ウコギ科のコシアブラ・タカノツメ・カクレミノのいずれかの樹木の樹液かまたは3本の樹液の総称か…? 未だ多くの資料文献でも金漆がどの樹の樹液かを特定できているものはないようで、元々金属製の武具に塗り、金色に光らせ、錆止めや儀式用装飾として使われ、また牛の革に塗った上の3種の樹を関東2カ所の場所で調査した結果、樹液が一番多く採れた樹はカクレミノでした。その事から出品している作品に用いた金漆はカクレミノから採取した樹液です。勿論調査した本数や場所に制約があったので、これによって金漆がカクレミノ樹液だと断言するものではありません。
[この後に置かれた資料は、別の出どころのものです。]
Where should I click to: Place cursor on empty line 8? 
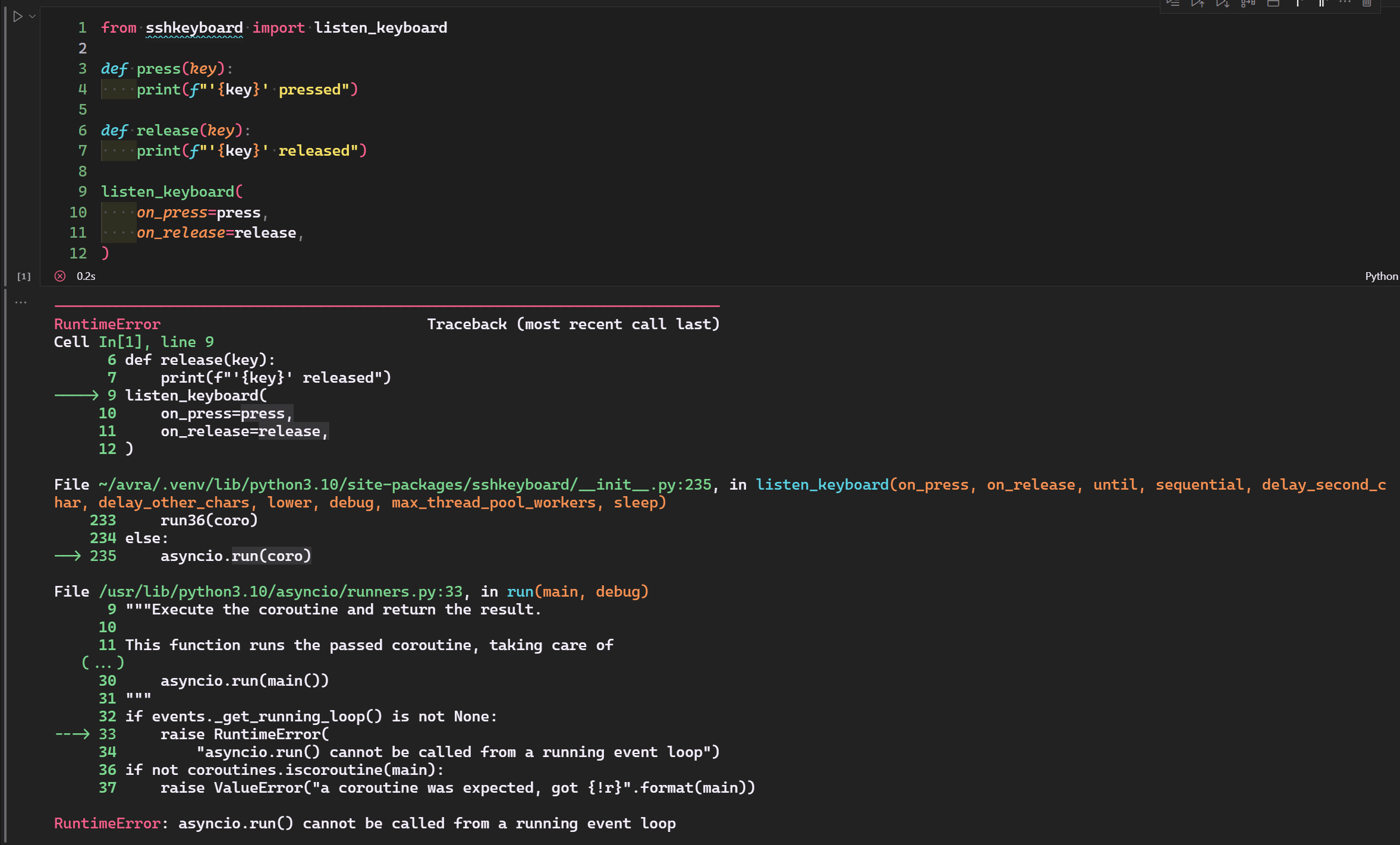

今回、作品に塗ってみるとニスやクリアーラッカーのような塗料に見えます。しかしながら平安時代では琥珀色で透明感のある塗料は他にはない神この塗料の採れる量は漆に比べて1/6以下と少なく、漆ほどの強い塗膜が得られないこともあり、平安時代以降途絶えていったものと個人的に推測しています。金漆だけで塗った作品は、日常使いというよりは、もう少し頻度が少ないと思われる、お茶道具としてお使い頂ければと考えています。

透金漆塗
金漆の塗膜は漆と異なり、紫外線に当てると乾くという不思議な性質を持った塗料です。漆のように湿度を与えて乾くという塗料ではありません。
その上漆のような塗膜強度がありません。その弱点ともいうべき強度を増すために、漆と混ぜてはどうかと考えました。金漆と漆の混合液を数種類作って試行錯誤を繰り返し、その混合液塗膜を硬化させることが出来ました。
今回、その塗を透金漆塗として初めて発表させて頂きました。
まだまだ入り口に辿り着いたところですが、今後も工夫してより良い器作りに使いたいと考えています。
研究者ではないので、金漆について植物学的、また歴史学的な部分に不十分な部分もあるかもしれませんが、個人的な見解としてご理解賜りますよう、お願い申し上げます。